The threshold test for deals that will need Commission approval is if the supplier has sales of $6.8 billion globally and $340 million in Europe, and if the potential sales of the outsourced IT operation also exceeds $340 million per year.
Deals that have already come under European Commission scrutiny include IBM Italia's IT-services deal with Fiat Group's Business Solutions unit in 2001 and Deutsche Lufthansa's IT joint venture with technology services company EDS in 1995. Most deals will be approved within five weeks but a small number that may need greater scrutiny could take up to four months to get the go-ahead from the Commission.
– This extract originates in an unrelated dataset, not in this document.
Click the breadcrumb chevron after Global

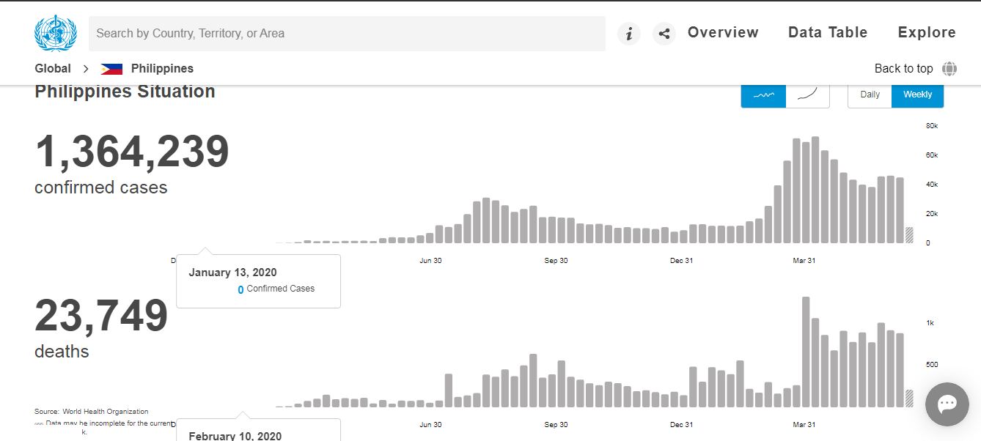86,69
Phil McDonnell, head of competition at London-based law firm Addleshaw Goddard, said companies will have to factor this extra time and possible delay into their outsourcing plans from the start.
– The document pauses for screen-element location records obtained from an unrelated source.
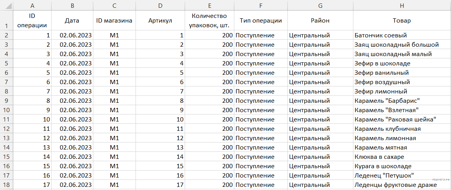Screen dimensions: 451x190
Task: Select the "Район" header cell
Action: [320, 21]
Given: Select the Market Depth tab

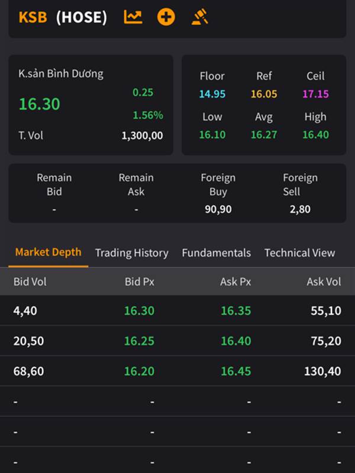Looking at the screenshot, I should [x=49, y=252].
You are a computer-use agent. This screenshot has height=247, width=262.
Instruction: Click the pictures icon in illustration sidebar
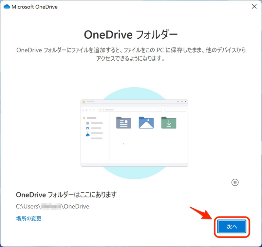point(87,128)
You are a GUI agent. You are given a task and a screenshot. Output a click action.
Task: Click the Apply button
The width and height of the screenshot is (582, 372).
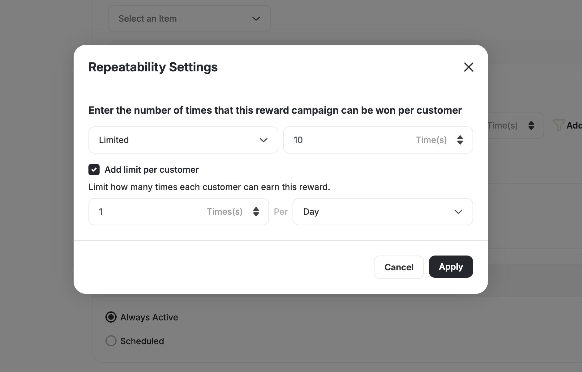(x=451, y=267)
"You have got to build in some time into your procurement to give the supplier time to go through the hoops," McDonnell said. "You could also use it to identify suppliers who will give you least aggravation--it might give the smaller suppliers potential differentiation."
Suppliers will also need to factor these likely delays into their planning, but McDonnell also warned that the Commission may eventually start to restrict the number of outsourcing deals any one supplier can hold with companies in a particular sector because of competition regulations.
"There will come a point where a regulator will say a supplier has too many deals in the same sector," he said. "I don't think we are at that point yet, but that is where it is heading."
Andy McCue of Silicon.com reported from London.